Death by Serve

It was a deceptively calm Friday evening at 9 p.m. in the shadowy halls of Steenwijklaan. Dames 5 were warming up, blissfully unaware that the night would descend into chaos. The air thickened with tension, a sinister whisper curling through the court. By the first set, the truth was undeniable: a murder had been committed. But by whom? No one could say. What was certain, however, was that Sovicos claimed the first set with ruthless precision.

Speculation spread like wildfire. Was it Lara, striking with surgical accuracy and nearly sacrificing herself against the scorer’s table? Or Esra, whose serves slithered into the most unsuspecting corners? Perhaps Willemijn, the queen of delicate drops, masking malice behind finesse? Or Caitlin, conjuring perfect sets from disastrous passes – an accomplice to chaos? Could the culprit be Coach Floris, calm as a cat, orchestrating carnage from the sidelines? Or Sandra, swift and lethal at mid? The second set fell to Sovicos, yet the killer remained cloaked in mystery.

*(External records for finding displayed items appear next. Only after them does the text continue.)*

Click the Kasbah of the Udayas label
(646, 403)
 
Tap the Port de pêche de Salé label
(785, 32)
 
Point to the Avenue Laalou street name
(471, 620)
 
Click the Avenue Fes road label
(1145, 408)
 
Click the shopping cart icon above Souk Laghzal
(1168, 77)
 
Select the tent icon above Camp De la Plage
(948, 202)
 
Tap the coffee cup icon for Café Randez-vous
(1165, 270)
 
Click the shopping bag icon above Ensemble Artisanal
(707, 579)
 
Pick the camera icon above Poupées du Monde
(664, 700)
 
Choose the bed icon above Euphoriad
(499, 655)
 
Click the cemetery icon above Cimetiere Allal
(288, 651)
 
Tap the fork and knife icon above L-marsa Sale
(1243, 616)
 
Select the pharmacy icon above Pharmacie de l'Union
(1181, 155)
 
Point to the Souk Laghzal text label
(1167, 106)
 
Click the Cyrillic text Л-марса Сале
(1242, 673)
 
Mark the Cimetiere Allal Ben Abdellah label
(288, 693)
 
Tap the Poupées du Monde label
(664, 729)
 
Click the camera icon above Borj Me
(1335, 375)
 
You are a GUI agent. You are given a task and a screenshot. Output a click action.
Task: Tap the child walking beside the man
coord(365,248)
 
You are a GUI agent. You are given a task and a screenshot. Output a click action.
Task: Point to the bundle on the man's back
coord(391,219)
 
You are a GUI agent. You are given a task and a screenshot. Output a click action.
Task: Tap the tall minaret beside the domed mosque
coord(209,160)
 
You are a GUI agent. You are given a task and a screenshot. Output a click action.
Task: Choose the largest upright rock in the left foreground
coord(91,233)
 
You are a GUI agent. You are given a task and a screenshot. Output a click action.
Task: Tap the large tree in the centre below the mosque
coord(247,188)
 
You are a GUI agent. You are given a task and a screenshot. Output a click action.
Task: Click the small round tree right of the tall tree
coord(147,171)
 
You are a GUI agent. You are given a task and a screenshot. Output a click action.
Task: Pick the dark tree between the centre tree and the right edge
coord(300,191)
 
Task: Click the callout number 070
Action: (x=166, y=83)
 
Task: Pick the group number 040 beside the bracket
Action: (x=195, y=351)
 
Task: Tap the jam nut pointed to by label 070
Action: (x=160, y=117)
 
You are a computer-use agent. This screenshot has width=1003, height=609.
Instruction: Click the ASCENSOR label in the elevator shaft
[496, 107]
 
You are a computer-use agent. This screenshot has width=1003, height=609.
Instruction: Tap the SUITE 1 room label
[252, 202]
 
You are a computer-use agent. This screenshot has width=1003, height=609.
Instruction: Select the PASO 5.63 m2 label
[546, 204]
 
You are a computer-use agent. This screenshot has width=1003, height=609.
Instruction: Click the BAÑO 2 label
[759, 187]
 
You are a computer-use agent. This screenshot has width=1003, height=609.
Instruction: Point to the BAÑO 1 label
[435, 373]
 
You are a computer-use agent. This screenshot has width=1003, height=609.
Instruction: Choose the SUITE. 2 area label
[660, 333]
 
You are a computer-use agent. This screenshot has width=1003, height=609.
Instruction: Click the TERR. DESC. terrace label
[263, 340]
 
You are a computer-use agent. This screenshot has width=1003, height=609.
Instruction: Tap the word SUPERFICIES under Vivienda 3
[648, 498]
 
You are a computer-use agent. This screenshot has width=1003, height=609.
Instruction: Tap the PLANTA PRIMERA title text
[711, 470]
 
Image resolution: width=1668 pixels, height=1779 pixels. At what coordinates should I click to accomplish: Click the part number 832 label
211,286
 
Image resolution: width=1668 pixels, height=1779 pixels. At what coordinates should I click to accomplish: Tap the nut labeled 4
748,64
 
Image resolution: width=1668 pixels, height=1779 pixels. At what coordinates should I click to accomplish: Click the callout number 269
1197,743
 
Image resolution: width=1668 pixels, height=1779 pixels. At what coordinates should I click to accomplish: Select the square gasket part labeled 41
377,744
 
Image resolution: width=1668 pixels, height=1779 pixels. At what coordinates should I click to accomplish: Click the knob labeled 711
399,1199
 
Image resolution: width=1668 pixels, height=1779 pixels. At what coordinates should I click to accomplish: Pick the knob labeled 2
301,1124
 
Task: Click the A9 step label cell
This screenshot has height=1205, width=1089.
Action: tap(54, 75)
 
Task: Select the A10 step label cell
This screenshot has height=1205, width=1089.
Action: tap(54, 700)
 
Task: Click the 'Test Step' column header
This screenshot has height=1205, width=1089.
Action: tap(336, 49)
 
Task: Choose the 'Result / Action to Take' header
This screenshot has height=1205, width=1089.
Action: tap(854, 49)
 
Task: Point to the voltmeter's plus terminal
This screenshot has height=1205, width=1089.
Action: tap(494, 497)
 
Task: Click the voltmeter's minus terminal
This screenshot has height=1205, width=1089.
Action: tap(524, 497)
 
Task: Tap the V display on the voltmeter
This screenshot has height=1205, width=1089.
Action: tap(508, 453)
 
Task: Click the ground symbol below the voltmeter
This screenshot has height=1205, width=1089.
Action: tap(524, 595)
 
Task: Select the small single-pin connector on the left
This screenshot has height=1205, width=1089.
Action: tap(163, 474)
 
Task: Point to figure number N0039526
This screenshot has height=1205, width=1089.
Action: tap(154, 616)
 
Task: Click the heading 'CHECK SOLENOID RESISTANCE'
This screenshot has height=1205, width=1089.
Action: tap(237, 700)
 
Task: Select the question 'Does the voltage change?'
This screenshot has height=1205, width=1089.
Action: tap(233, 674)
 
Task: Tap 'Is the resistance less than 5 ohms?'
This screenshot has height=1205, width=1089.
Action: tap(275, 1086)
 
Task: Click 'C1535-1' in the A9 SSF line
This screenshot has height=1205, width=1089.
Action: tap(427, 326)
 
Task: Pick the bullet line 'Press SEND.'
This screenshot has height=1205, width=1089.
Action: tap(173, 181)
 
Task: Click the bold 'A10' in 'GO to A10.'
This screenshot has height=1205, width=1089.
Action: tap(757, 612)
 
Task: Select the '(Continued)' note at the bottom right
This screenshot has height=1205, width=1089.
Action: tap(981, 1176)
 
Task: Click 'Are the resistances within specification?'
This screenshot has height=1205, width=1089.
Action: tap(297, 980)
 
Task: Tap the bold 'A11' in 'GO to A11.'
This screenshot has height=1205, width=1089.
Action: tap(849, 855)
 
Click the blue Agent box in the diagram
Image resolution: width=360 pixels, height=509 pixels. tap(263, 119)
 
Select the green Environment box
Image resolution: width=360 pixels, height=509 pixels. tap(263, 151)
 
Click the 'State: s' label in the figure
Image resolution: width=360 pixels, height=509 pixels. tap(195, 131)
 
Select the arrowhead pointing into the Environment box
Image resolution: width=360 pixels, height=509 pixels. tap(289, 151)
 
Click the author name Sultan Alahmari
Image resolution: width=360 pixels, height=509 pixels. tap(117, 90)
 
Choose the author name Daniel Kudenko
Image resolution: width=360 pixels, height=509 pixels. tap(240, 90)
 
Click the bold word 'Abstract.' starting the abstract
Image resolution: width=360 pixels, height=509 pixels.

The third set brought a twist: Captain Andreea entered the fray, her voice lost to speculation yet her cheers echoing like a battle cry. Still, the question lingered: who was the executioner? Sovicos triumphed again, but the court was no closer to justice.

Then came the final act. The fourth set was a theatre of pandemonium – chaotic formations, flawless attacks, and serves that struck like daggers. The opposing team reeled, bewildered. And then, revelation! Victim Number 118 lay metaphorically slain, and the assassin? None other than Dilara, the silent spectre of the service line. The girl who barely whispered on court had unleashed a storm of precision, each serve a bullet, each point a confession. Gasps rippled through the hall – no one had foreseen this quiet killer.

With that merciless spree, Dames 5 sealed a 4–0 victory. Four matches, four conquests. The championship looms, but beware: in the world of Sovicos, death may come not by dagger, but by serve.